* Start Source text *
Photo by Phil Howe. Book available for purchase and in Oxford Scholarship Online.

The space of politics is multidimensional. What we call “left” and “right” are negotiated positions.

Interest groups (broadly understood) do the negotiating. They are assumed to want control of government. They form coalitions to get it.

Every democracy has some coalition structure, even if it does not track party division.

‘Shifting coalitions’ lead to electoral reform: incumbent groups seeking insulation, out-of-power groups seeking realignment, or opposing groups seeking to discipline noncommittal players (a polarizing mode).

Electoral reform is change in any of five electoral-system components: assembly size, district magnitude, ballot type, allocation rules, and rules about nominations.

Two-party politics makes it tempting to cater to factions, not parties, when proposing and designing reforms. Witness the current emphasis on ballot type and nominations (ranked-choice, approval voting, nonpartisan primaries). Witness the unpopularity (outside political science) of allocation rules that presume party grouping (such as party-list proportional representation, including mixed-member).

In the past, reformers promoted single transferable vote (STV) and ranking generally in order to cater to factions, not parties.

In other countries, multiparty politics facilitates use of ranked-choice: giving voters understandable entities to rank, instructing voters on how to rank (vote management), regulating candidate entry (vote management), and generating political will to administer a complex system.

In the United States, ranked-choice reforms tended to last as long as the coalitions that imposed them.

Vote management was imperfect and slow to emerge. It usually involved a bipartisan coalition that sold itself in “good government” terms.

Due to vote management, STV produces winners who usually would be the same under open-list proportional representation (OLPR).

An exception is when the coalition structure shifts, such that some voters do not rank candidates in the way that party (or interest-group) leaders might want. Said voters are part of a coalition structure that is different from the prevailing one.

If the alternative coalition deprives “left” and “right” of control of government, they may join in blaming the electoral system. This can lead to a polarizing repeal episode.
* End Source text *
* Start Extracted records *
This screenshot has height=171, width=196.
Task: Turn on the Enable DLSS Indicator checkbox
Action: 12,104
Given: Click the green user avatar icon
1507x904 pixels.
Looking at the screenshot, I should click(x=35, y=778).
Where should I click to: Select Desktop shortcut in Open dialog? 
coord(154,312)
* End Extracted records *
* Start Extracted records *
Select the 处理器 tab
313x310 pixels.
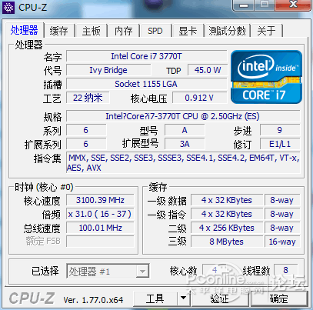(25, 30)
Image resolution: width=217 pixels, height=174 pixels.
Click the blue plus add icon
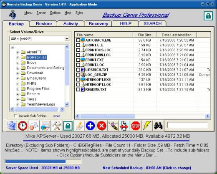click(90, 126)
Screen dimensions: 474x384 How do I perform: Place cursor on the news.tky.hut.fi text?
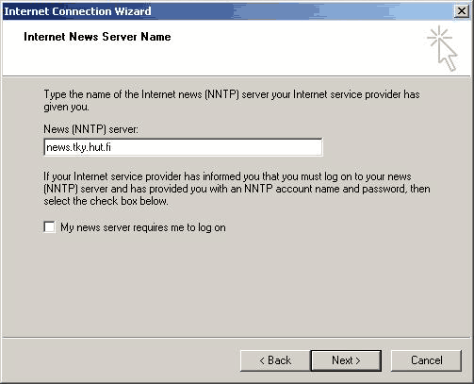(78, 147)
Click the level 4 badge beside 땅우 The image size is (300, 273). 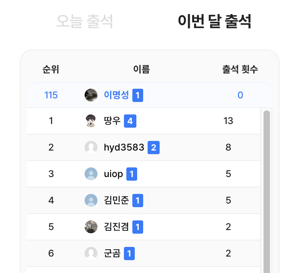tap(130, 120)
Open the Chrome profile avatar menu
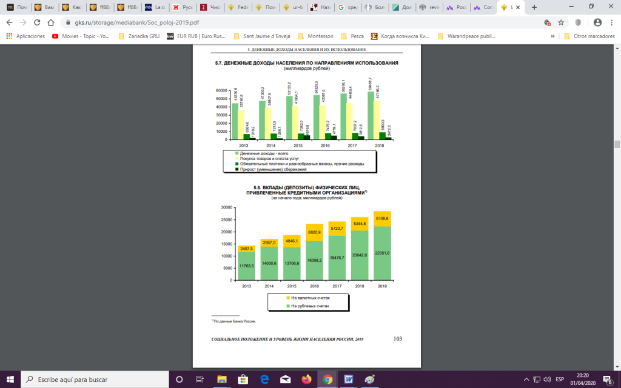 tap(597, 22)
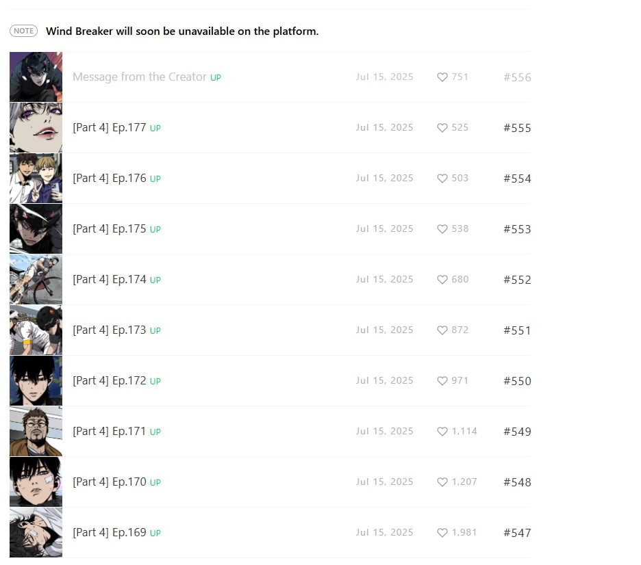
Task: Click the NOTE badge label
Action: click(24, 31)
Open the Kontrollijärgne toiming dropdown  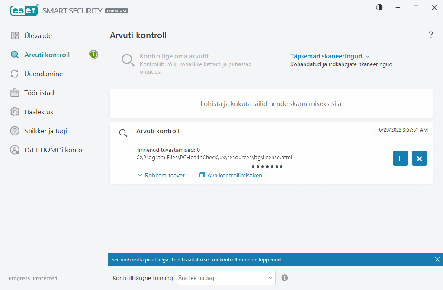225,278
* End Extracted records *
_Short problem A:_
Translate this sentence from the electoral reform text into Spanish: "Every democracy has some coalition structure, even if it does not track party division."
_Short problem B:_
Please rename "green" to "blue" in the rows, covering everything from the row containing "This screenshot has height=171, width=196." down to the row containing "coord(154,312)". Leave all else unchanged and give only those rows.
The text above and the rows come from different sources.

_Complete response A:_
Toda democracia tiene alguna estructura de coaliciones, aunque no siga la división partidista.

_Complete response B:_
This screenshot has height=171, width=196.
Task: Turn on the Enable DLSS Indicator checkbox
Action: 12,104
Given: Click the blue user avatar icon
1507x904 pixels.
Looking at the screenshot, I should click(x=35, y=778).
Where should I click to: Select Desktop shortcut in Open dialog? 
coord(154,312)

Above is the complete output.